ASSIGNMENT. In the entries below, find the line with "Given: Open the iPhone 5 device dropdown" and the line with "Task: Open the Settings breadcrumb link"; reproduce those two lines and all lines between them exactly, without pictures.

DATA FOR THE TASK.
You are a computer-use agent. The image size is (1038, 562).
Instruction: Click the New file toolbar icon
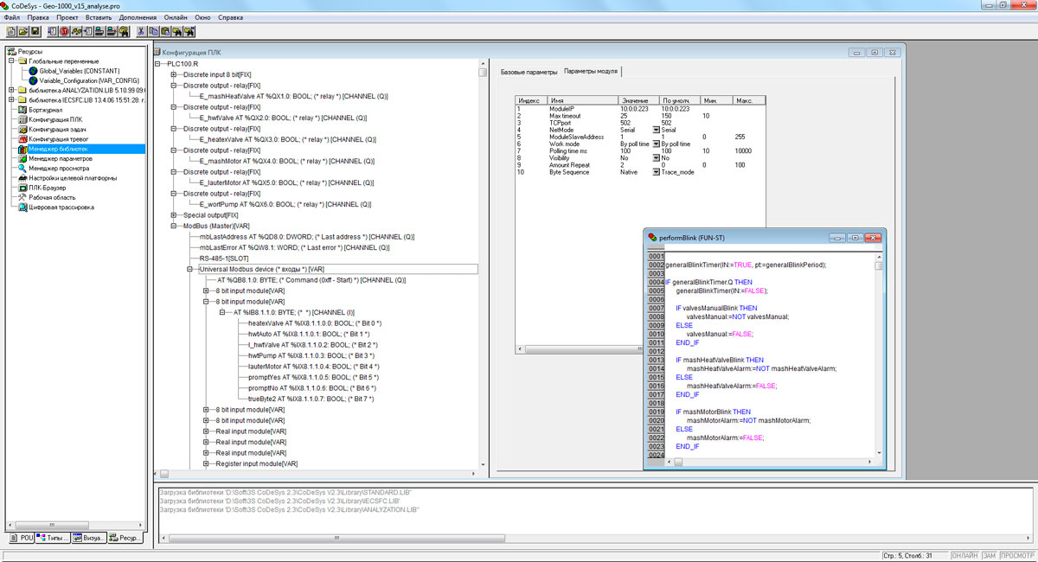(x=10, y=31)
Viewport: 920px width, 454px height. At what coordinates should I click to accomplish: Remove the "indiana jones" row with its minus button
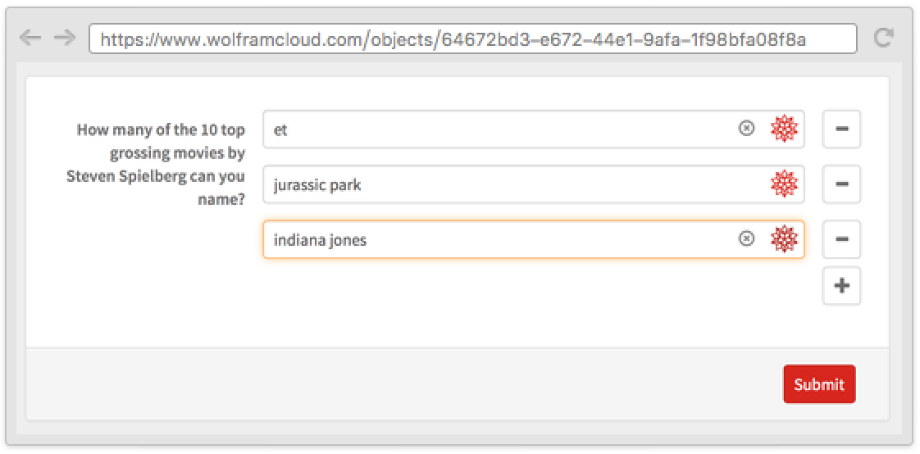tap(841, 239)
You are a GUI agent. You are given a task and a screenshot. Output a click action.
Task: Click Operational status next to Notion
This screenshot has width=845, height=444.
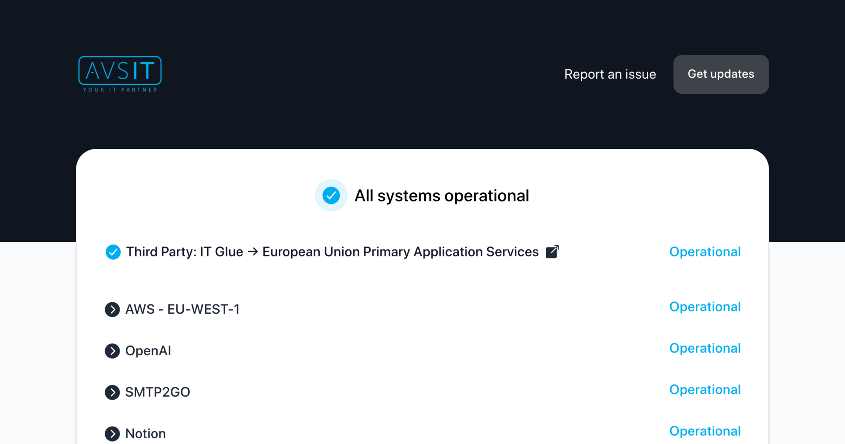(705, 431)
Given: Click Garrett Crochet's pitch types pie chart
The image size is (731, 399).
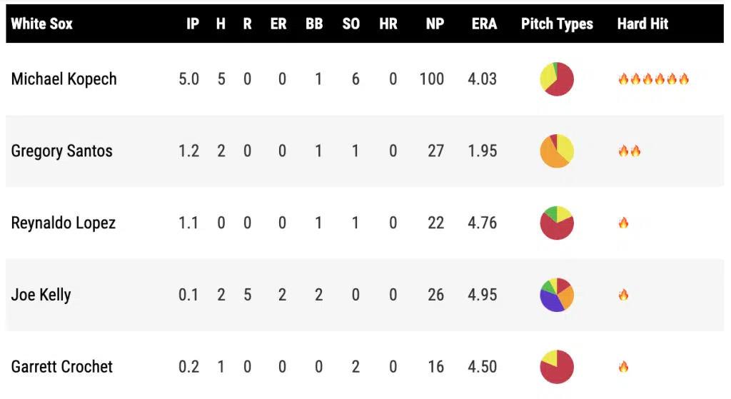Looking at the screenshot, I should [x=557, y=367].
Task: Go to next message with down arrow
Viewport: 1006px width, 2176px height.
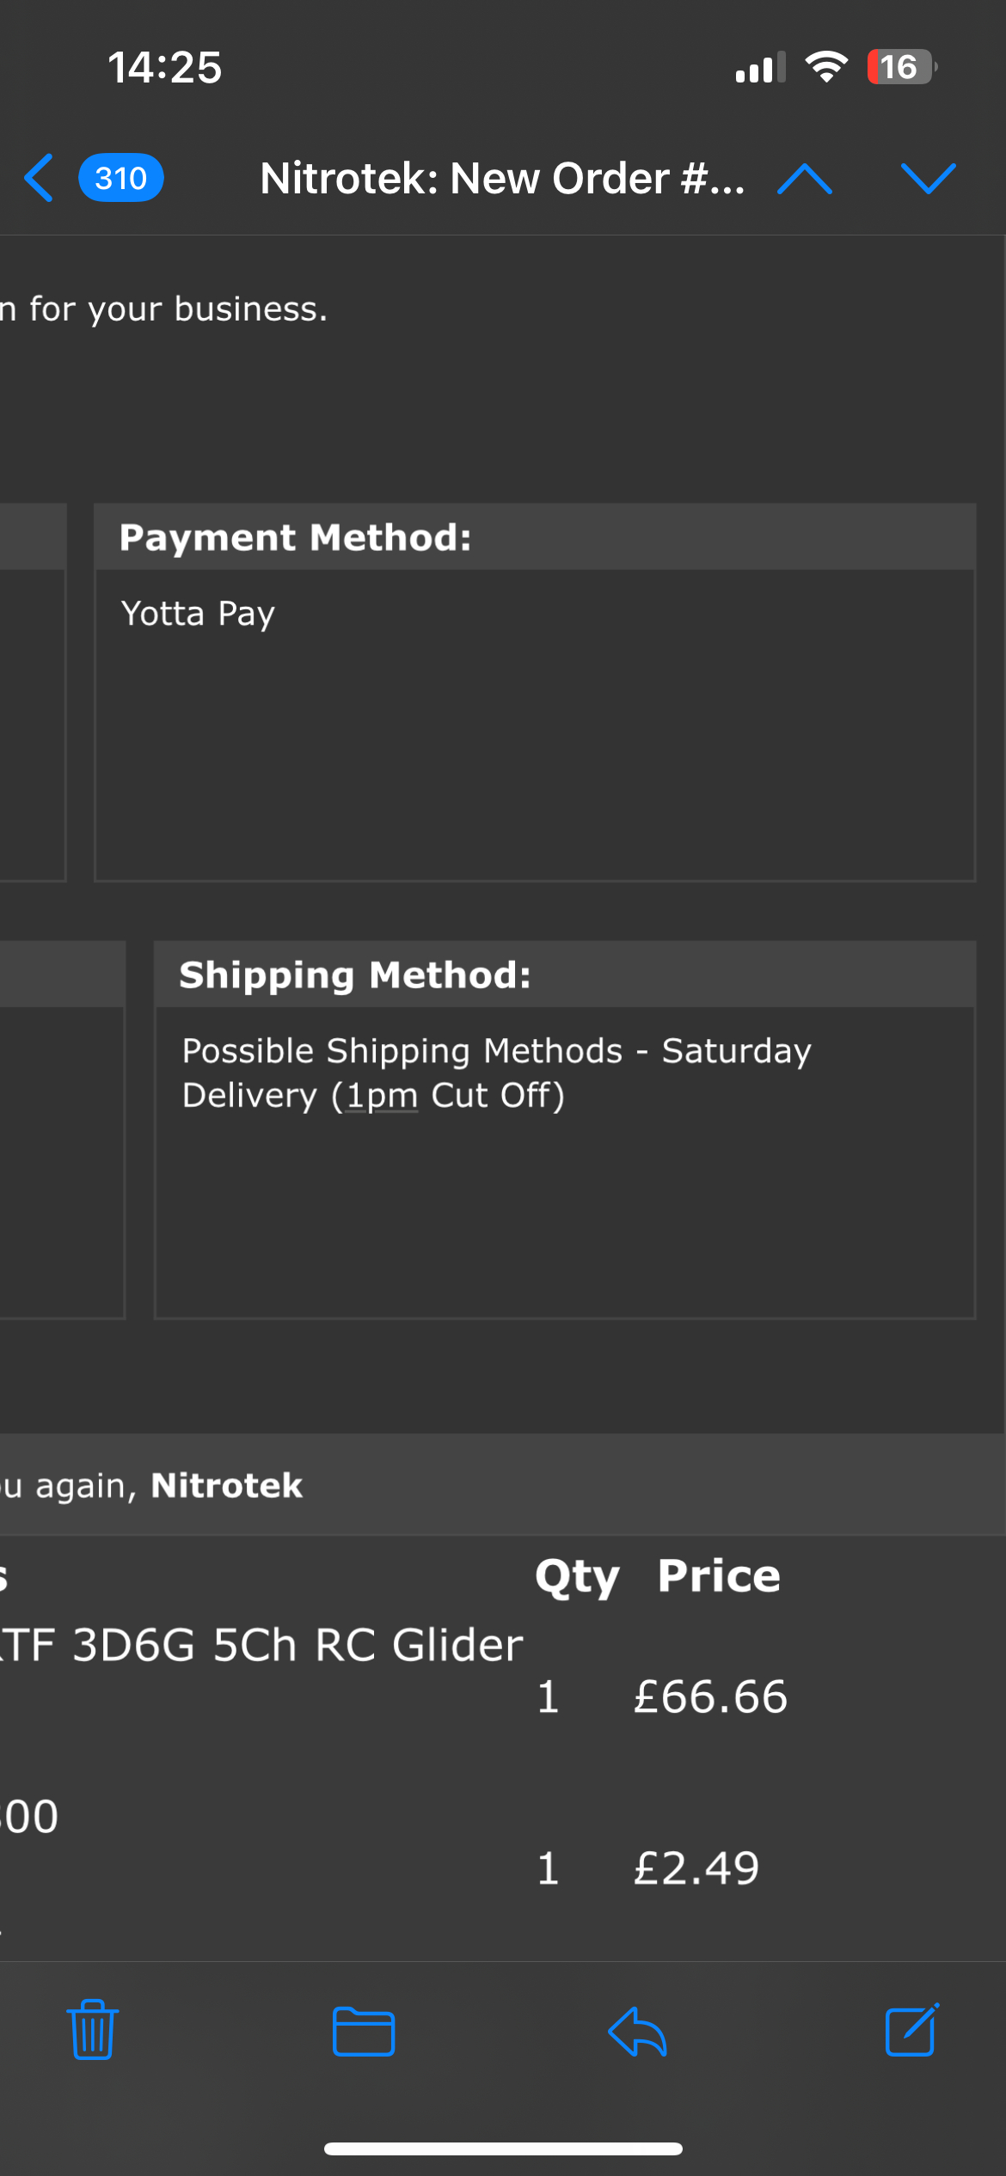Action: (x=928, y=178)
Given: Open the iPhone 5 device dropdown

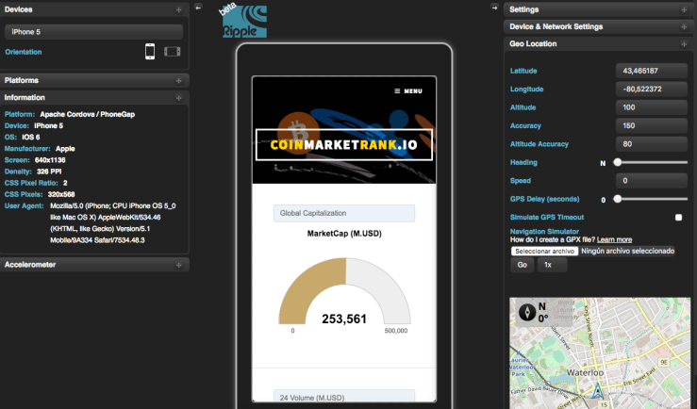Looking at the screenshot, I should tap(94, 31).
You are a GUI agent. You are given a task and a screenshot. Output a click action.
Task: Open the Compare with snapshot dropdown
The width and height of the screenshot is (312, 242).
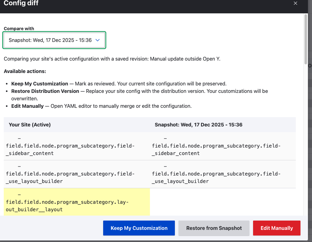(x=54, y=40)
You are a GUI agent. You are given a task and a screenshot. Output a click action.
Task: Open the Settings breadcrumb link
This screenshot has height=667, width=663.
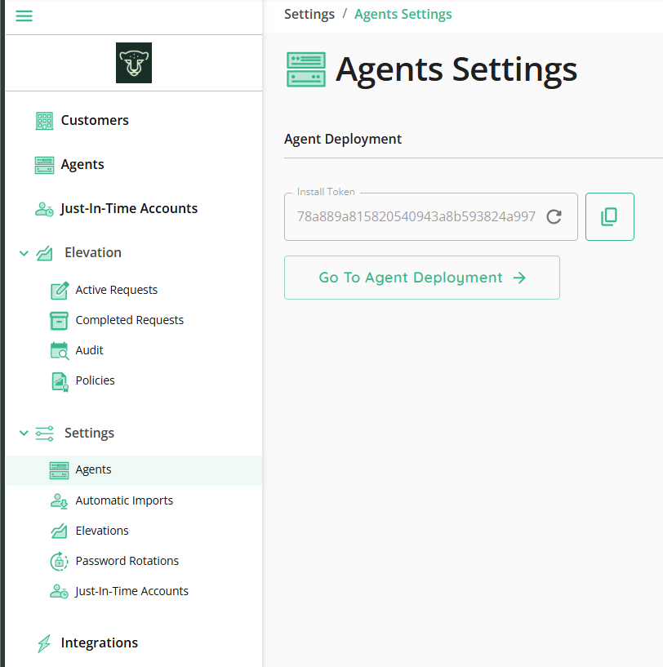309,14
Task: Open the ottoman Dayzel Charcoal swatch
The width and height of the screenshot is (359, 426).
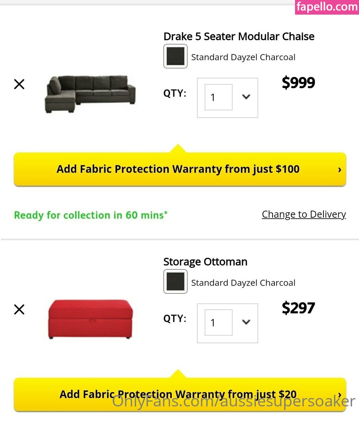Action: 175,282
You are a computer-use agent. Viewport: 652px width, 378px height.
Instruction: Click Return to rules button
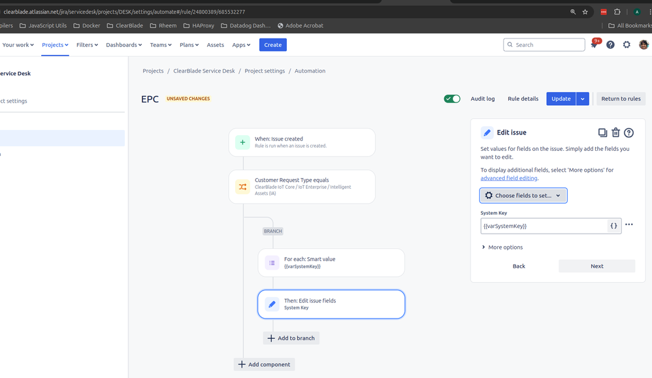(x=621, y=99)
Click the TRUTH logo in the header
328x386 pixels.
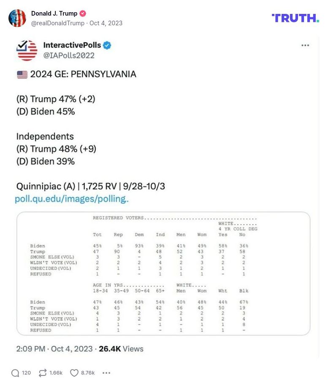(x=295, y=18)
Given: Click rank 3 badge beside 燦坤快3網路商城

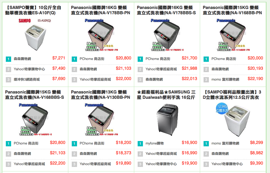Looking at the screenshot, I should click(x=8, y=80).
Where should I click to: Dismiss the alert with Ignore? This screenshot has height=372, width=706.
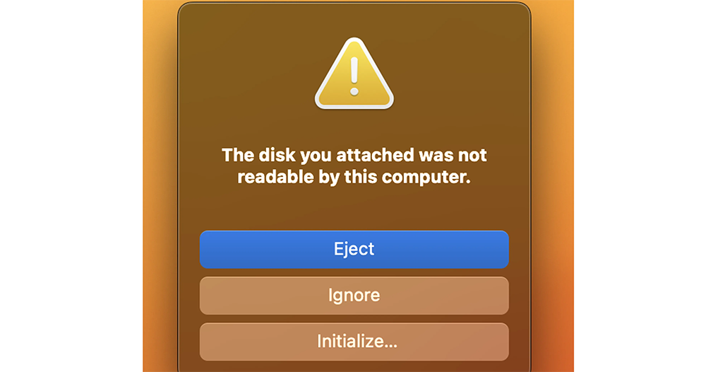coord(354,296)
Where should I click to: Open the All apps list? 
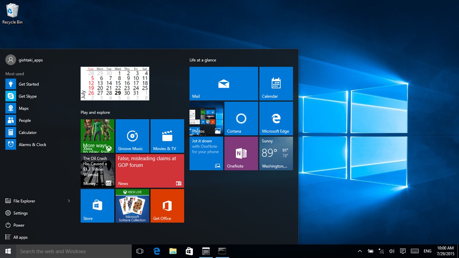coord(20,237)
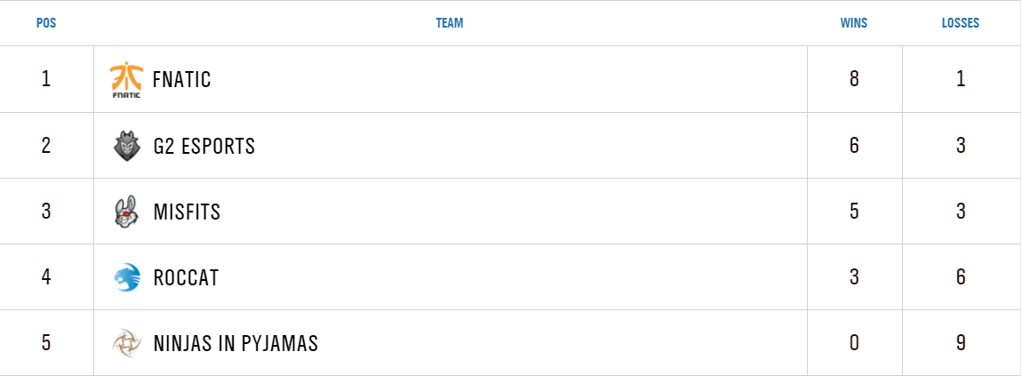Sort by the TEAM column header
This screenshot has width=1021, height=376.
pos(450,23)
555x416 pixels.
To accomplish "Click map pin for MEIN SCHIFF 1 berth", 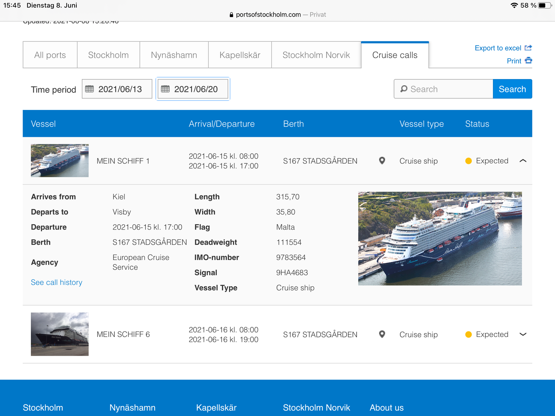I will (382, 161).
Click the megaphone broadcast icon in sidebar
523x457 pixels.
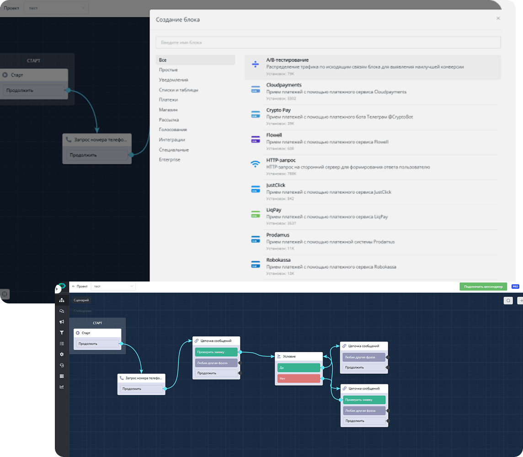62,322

EXPECTED ANSWER.
Given: Open the iPhone 5 device dropdown

Looking at the screenshot, I should tap(94, 31).
You are a GUI agent. You are given a task and a screenshot. Output a click action.
Task: Open the Compare with snapshot dropdown
The width and height of the screenshot is (312, 242).
(x=54, y=40)
You are a GUI agent. You are given a task and a screenshot. Output a click action.
Task: Open the Settings breadcrumb link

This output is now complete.